Client disclosed to nurse that staff brought a THC vape and nicotine vape into the facility for him to use. A THC vape and nicotine vape were confiscated on 10/16/23. Client did test positive for THC. Staff was suspended pending further investigation. Child Abuse Hotline was called and accepted (combined with other allegations). Client was placed on 60k focus and restricted from going on pass home until he is able to test negative for THC.

Licensing Specialist requested documentation regarding this complaint. Licensing Specialist informed resident was drug screened and tested positive for THC. Resident will be monitored with weekly UDS screens.

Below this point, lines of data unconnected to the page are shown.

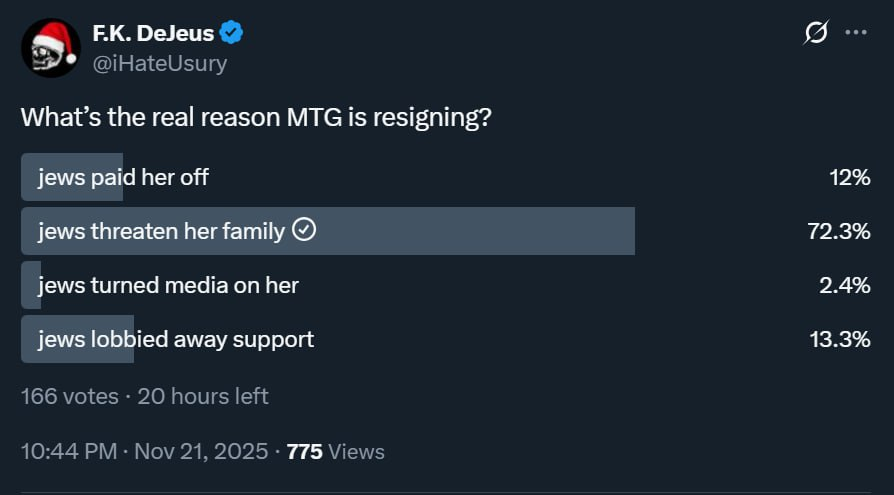
Task: Open F.K. DeJeus profile name link
Action: 153,33
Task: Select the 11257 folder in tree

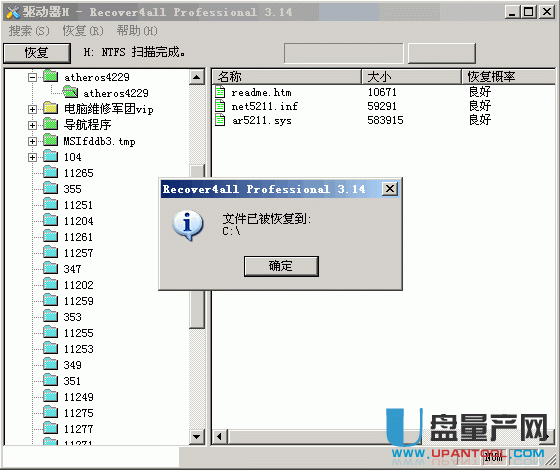Action: 78,253
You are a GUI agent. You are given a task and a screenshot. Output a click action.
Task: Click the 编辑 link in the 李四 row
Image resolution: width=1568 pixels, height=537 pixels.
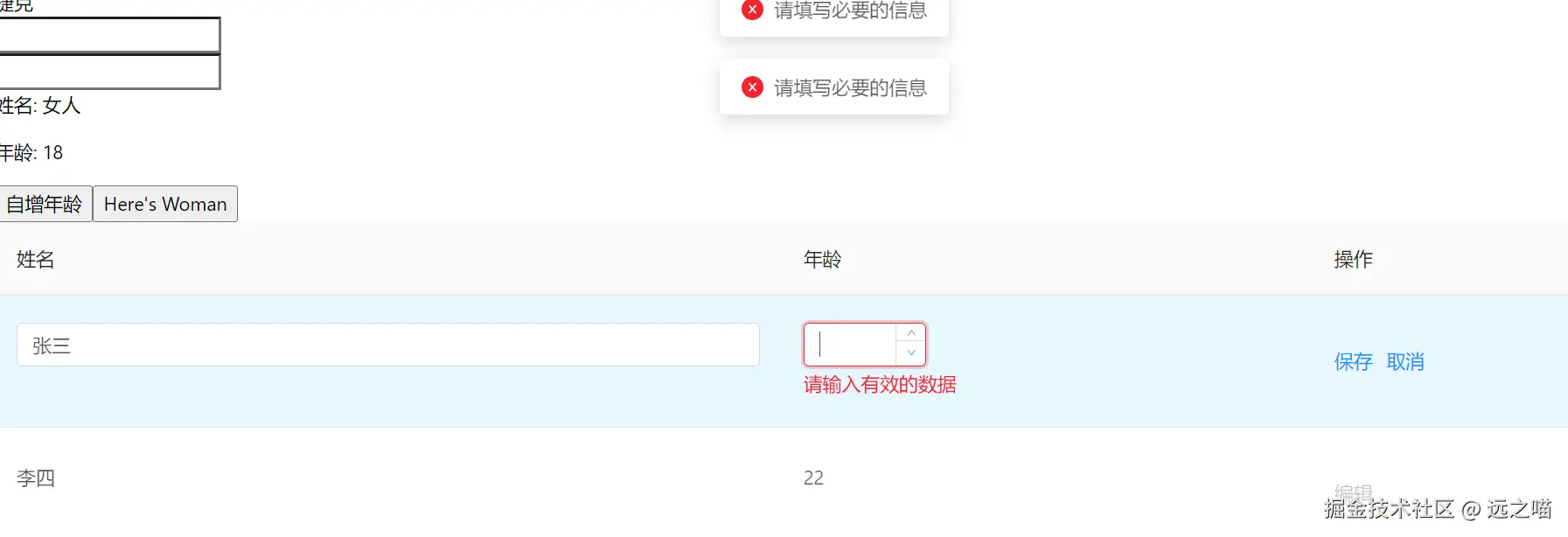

CACD investigation was unsubstantiated. Licensing unfounded complaint.

Police Report

Battery

Officer was dispatched to facility for uncontrollable juvenile. Upon arrival, juvenile was sitting in a large room and eventually spoke with officer. The officer, program nurse, and another staff member were able to get the suspect settled down.

Later that evening, dispatch received another call in reference to the same juvenile. Upon arrival, officer spoke with staff who advised the juvenile was again acting out. Staff advised the juvenile became angry when he was told he could not be in his room and hid under his bed. Once the nurse entered his room, juvenile began hitting his head against the wall. The juvenile then threw food at staff and began punching staff and bit him. Staff stated when he grabbed the juvenile to restrain him, juvenile began to kick him. The juvenile was placed on Group 2 side where he he urinated on the other patients doors and in their rooms.

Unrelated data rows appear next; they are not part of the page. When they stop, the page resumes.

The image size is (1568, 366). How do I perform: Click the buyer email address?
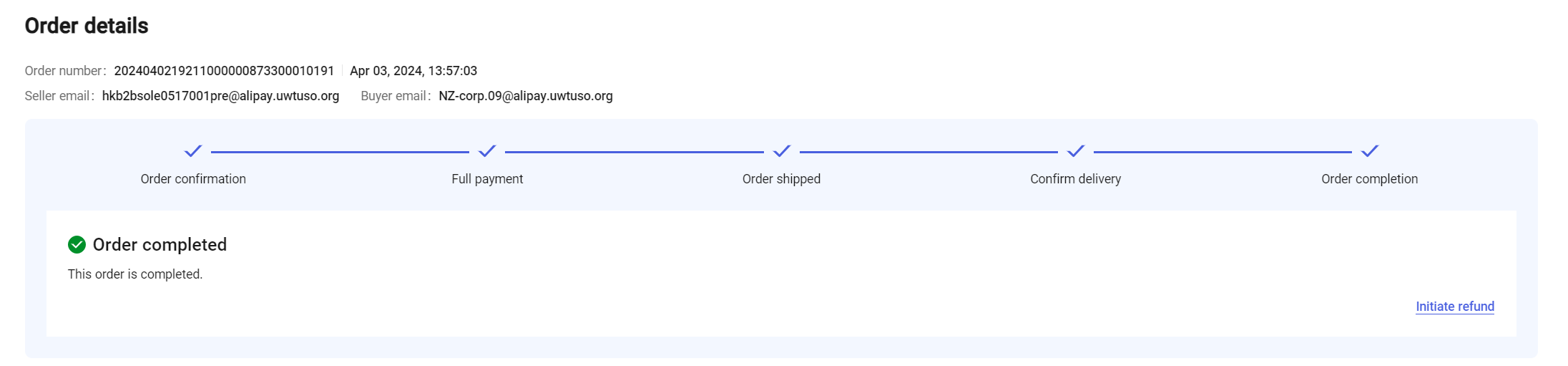coord(526,96)
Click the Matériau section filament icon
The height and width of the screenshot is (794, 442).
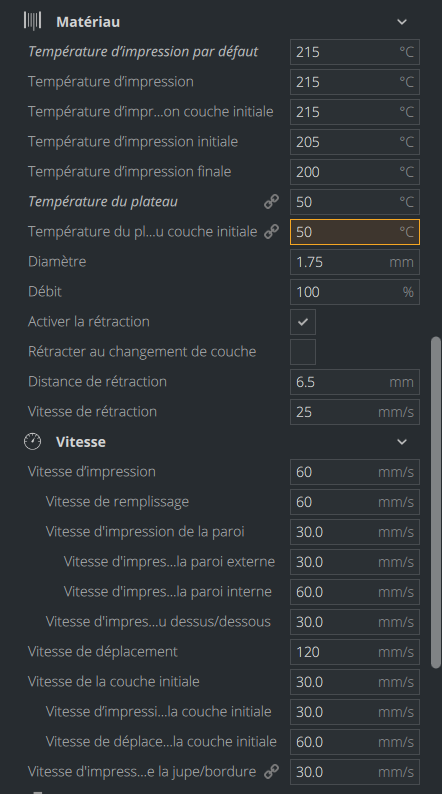tap(32, 21)
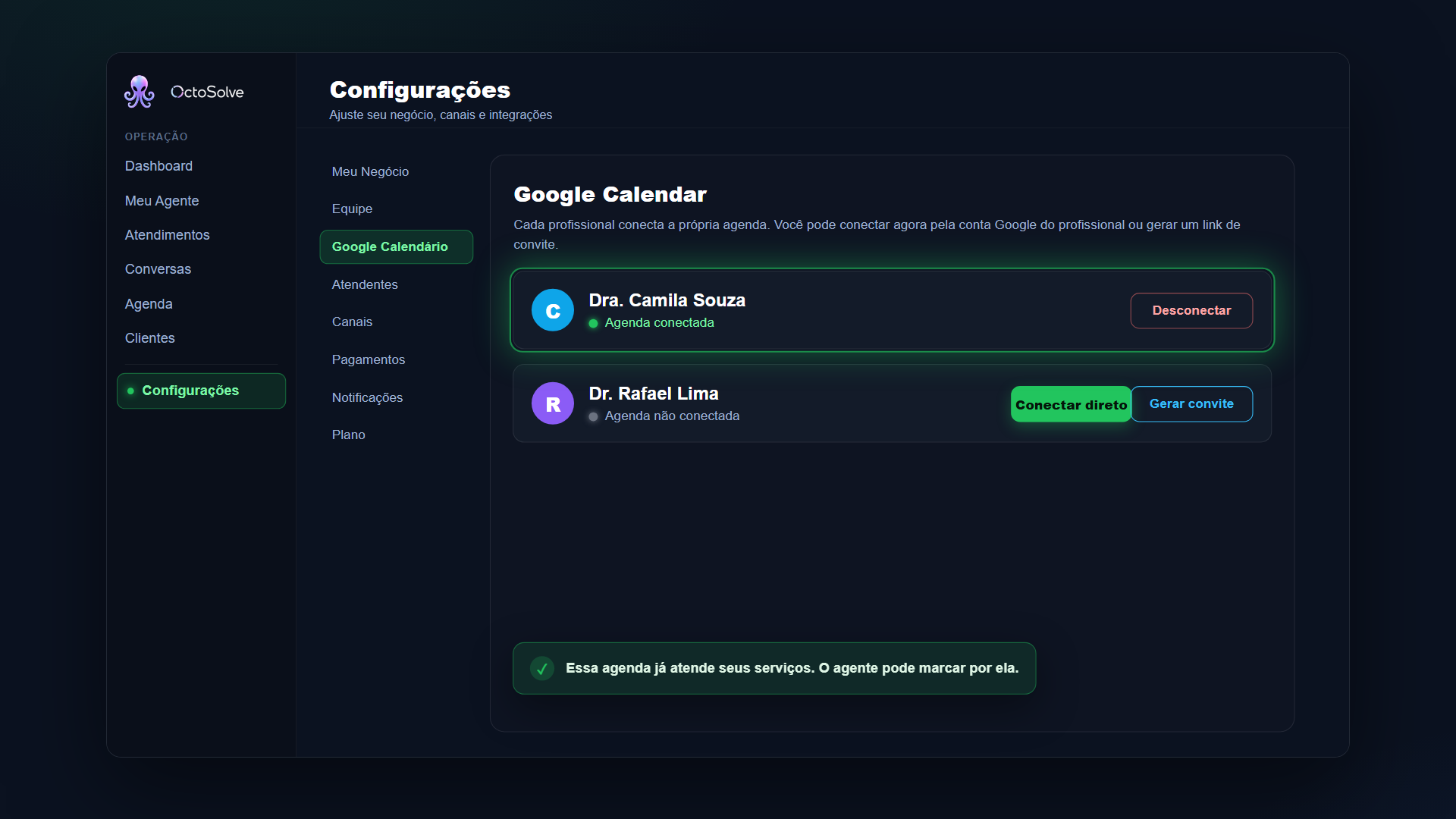The height and width of the screenshot is (819, 1456).
Task: Click Dra. Camila Souza's avatar icon
Action: tap(553, 310)
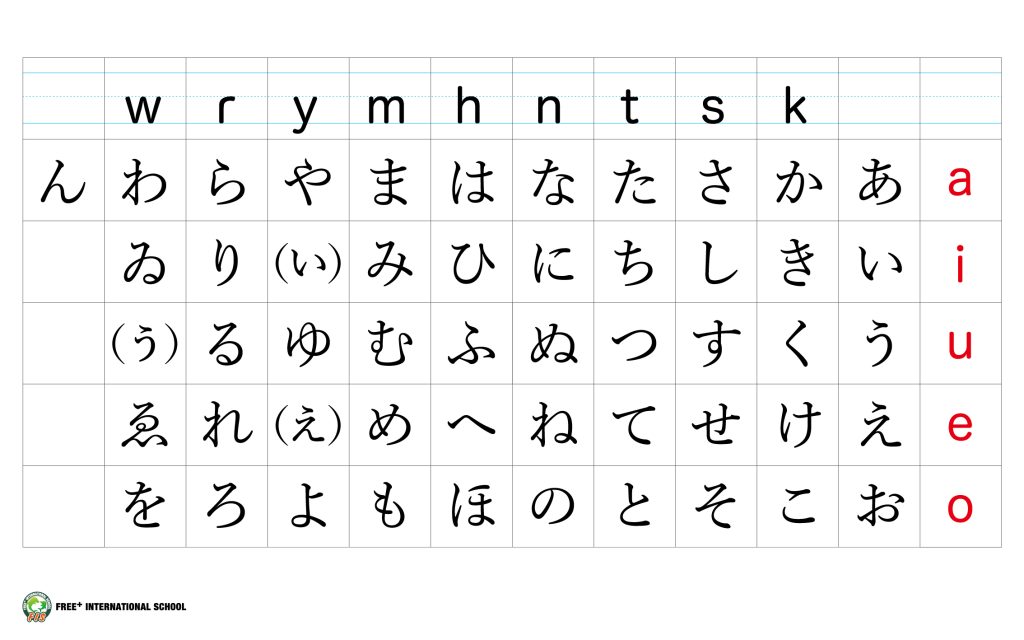Click the Free International School logo icon

pyautogui.click(x=34, y=606)
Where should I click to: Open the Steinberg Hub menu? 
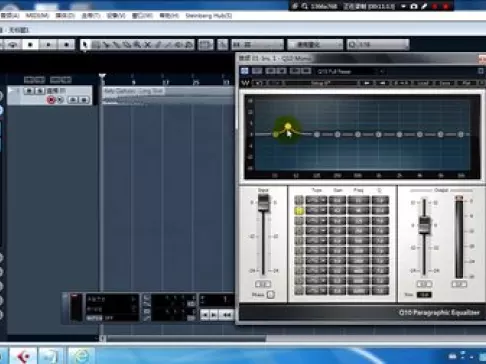coord(209,15)
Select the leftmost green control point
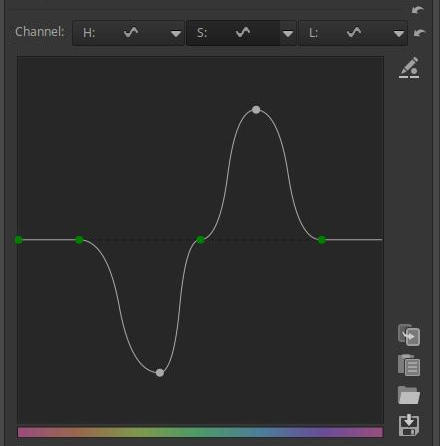 pos(19,240)
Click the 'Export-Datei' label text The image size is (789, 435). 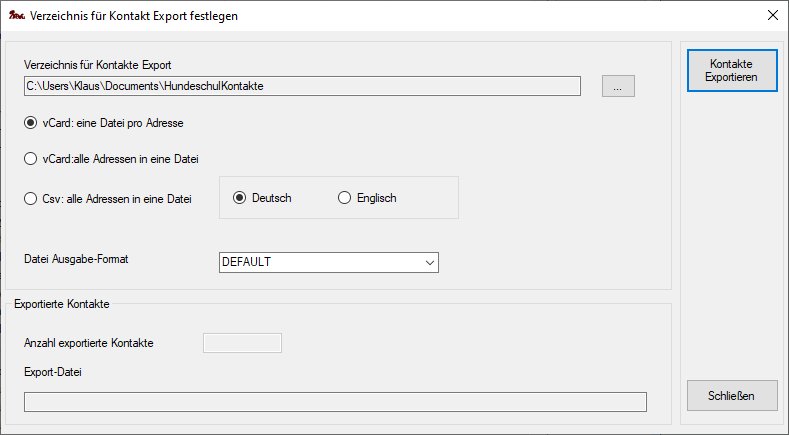tap(52, 373)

Staff advised officer he wanted to press charges on juvenile for hitting and biting him. Craighead County JDC would not take juvenile unless Boone County would pay for the jail bill. Officer spoke with juvenile’s caseworker who advised the preferred action would be for Methodist Family Health to take juvenile to an emergency department and have him assessed. Staff advised they would start working on juvenile’s transfer.

Medicaid Inspection of Care

Inspection of Care Report

No deficiencies were noted during the Inpatient Psychiatric Inspection of Care (IOC) conducted on 09/19/23.

PRLU or OLTC

Notice of Incident, Self-Harm, Suicide Attempt, Visit Compliance Report

Client broke the soap dispenser in the bathroom and refused to exit the bathroom, then proceeded to hit and kick walls and doors. While transitioning downstairs, client attempted to go down the stairs head first. Once staff instructed him to stop, client complied. Once the client reached the bottom of the stairs, he broke the handicap chair lift. While in the transitional hallway, client screamed, threatened to kill staff and a peer, and kicked doors and walls. Client took his hoodie and placed it around his neck in the cafeteria. Upon nurse assessment, slight redness was present to right hand with no other injuries noted. Client transferred to acute care via ambulance.

Licensing Specialist: Kendra Rice.

Licensing Specialist reviewed camera footage on 9/13/23. No issues were noted by licensing. Per maintenance, the chair lift has been repaired. Resident returned from acute care on 9/12/2023.